Preguntas por responder =
**1)** Según el texto sobre la guerra en Siria, ¿qué proporción de las viviendas sirias había sido destruida hasta el cierre de 2014?
**2)** Del texto sobre la guerra en Siria, resume con menos palabras el párrafo que empieza «La concretísima realidad del terreno», sin perder sus datos principales.
**3)** Prosigue el texto sobre la guerra en Siria a partir de su última oración.

Extracto de la fuente =
----
Cada guerra lleva en sí muchas guerras superpuestas. No todos parecen entender que tras el cese de las hostilidades nunca hay un vencedor. Por blanca que sea la bandera que se ice al final de los ataques, siempre habrá perdido la naturaleza y, con ella, todos los terrícolas sufriremos las consecuencias de la peor decisión de nuestra especie: matar.
El conflicto en Siria —nada civil, porque mueve medios, fuerzas y energías de ese país y de varias potencias regionales y mundiales— no ha rebasado sus fronteras solo por la marea de refugiados que ha huido de allí, sino por herir de manera significativa la alta sensibilidad del medio ambiente.
Las cicatrices que el filo humano causa a la naturaleza son cada vez más visibles porque de año en año la industria de las armas, que roba y emplea a brillantes cerebros de múltiples naciones, dispone de tecnologías más letales.
Lo ha dicho la organización independiente holandesa PAX en su informe sobre esa contienda: «En circunstancias de paz, existe un fuerte régimen ambiental que regula nuestra sociedad e impide que nos expongamos a materiales peligrosos. Sin embargo, en tiempos de guerra, estos sistemas colapsan o esas normas se tiran por la borda ya que no tienen utilidad militar».
La concretísima realidad del terreno impacta más que el informe. Hasta el cierre de 2014, un tercio de las viviendas sirias habían sido destruidas y sus escombros, junto a los de grandes fábricas e inmuebles disímiles, emanaron sustancias altamente nocivas que causan, a mediano y largo plazos, daños igual de severos que el del mayor proyectil.
Ya los escombros de las Torres Gemelas —derribadas en 2001 por el mismo odio que suele destapar conflictos bélicos en países subdesarrollados— enfermaron de cáncer a unas 1 100 personas que trabajaban o vivían en la zona. Como los casi tres mil héroes o mártires desconocidos que generó la tragedia, estos otros murieron o viven a diario la intensidad del dolor.
Siria es un desastre antinatural. Los bombardeos colapsaron los sistemas de tratamiento de residuales y la acumulación de basura introduce directamente el veneno en los pulmones y la piel de millones que no pidieron pelear.
Es larga la torpeza humana. Su vecino Irak, cuyas venas nacionales fueron envenenadas con uranio empobrecido durante la llamada Guerra del Golfo — ¿acaso los golfos declaran guerras?— es, por obra y desgracia humana, una de las naciones con mayor contaminación en el planeta. Los genes del horror asoman su rostro a diario en las salas de parto del país.
Dicen los informes que antes de esa conflagración el cáncer afectaba a 40 de cada 100 000 iraquíes y que ya en el 2005 el cáncer «bombardeaba» a 1 600 de cada 100 000 personas.
----
Material proporcionado =
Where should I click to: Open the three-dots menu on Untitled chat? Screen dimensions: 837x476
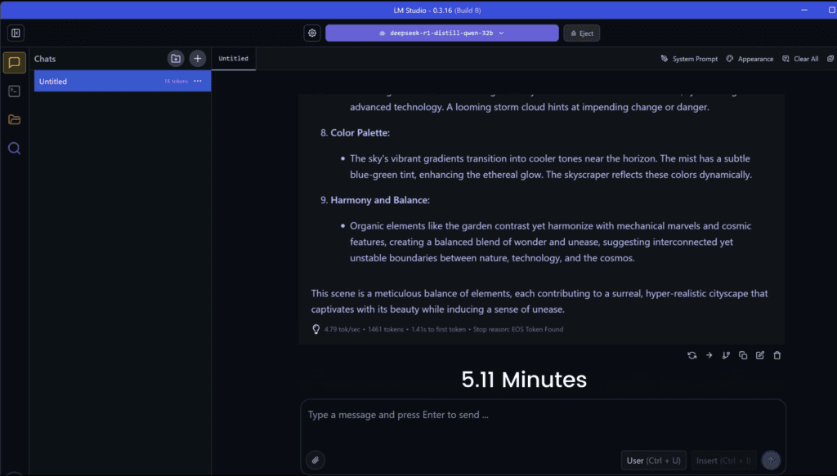(198, 82)
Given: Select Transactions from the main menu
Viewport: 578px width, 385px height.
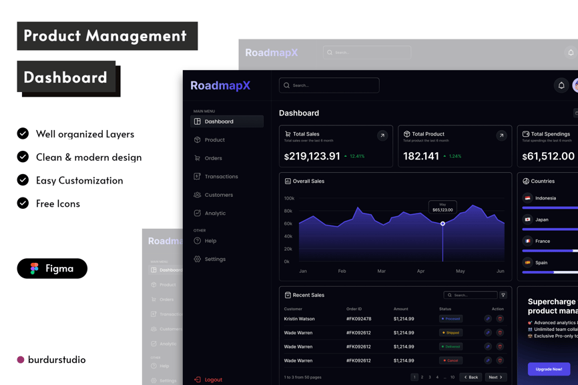Looking at the screenshot, I should pyautogui.click(x=221, y=177).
----
Respuestas dadas =
**1)** Un tercio de las viviendas sirias.

**2)** La realidad del terreno impacta más que el informe: hasta finales de 2014 se había destruido un tercio de las viviendas sirias, y sus escombros, junto con los de fábricas y otros inmuebles, liberaron sustancias muy nocivas que, a mediano y largo plazo, causan daños tan graves como el mayor proyectil.

**3)**
Aunque tales daños a la naturaleza son tan viejos como las guerras —y estas tienen la misma data que el despojo y la ambición expansionista— los bombardeos estadounidenses a las ciudades japonesas de Hiroshima y Nagasaki, el 6 y el 9 de agosto de 1945, respectivamente, marcaron un hito en la agresión al entorno; porque, como los terremotos, hay acciones humanas que una vez ejecutadas causan réplicas interminables.
Las bombas de uranio y de plutonio que Harry Truman ordenó lanzar en esas urbes niponas pusieron letras rojas en el historial de ataque de la especie más inteligente al medio que la sostiene. Un proceder nada inteligente, a todas luces.
El itinerario de ataque a nuestra primera madre, la naturaleza, incluye episodios en Vietnam, donde un herbicida llamado «agente naranja» provocó al mundo —dadas la muerte y la desolación que dejó en su caída— una repulsión a ese color solo reeditada más tarde, en el uniforme de los reos del terrorismo real o supuesto que Estados Unidos maltrata sin legalidad en una esquina que usurpa en Guantánamo.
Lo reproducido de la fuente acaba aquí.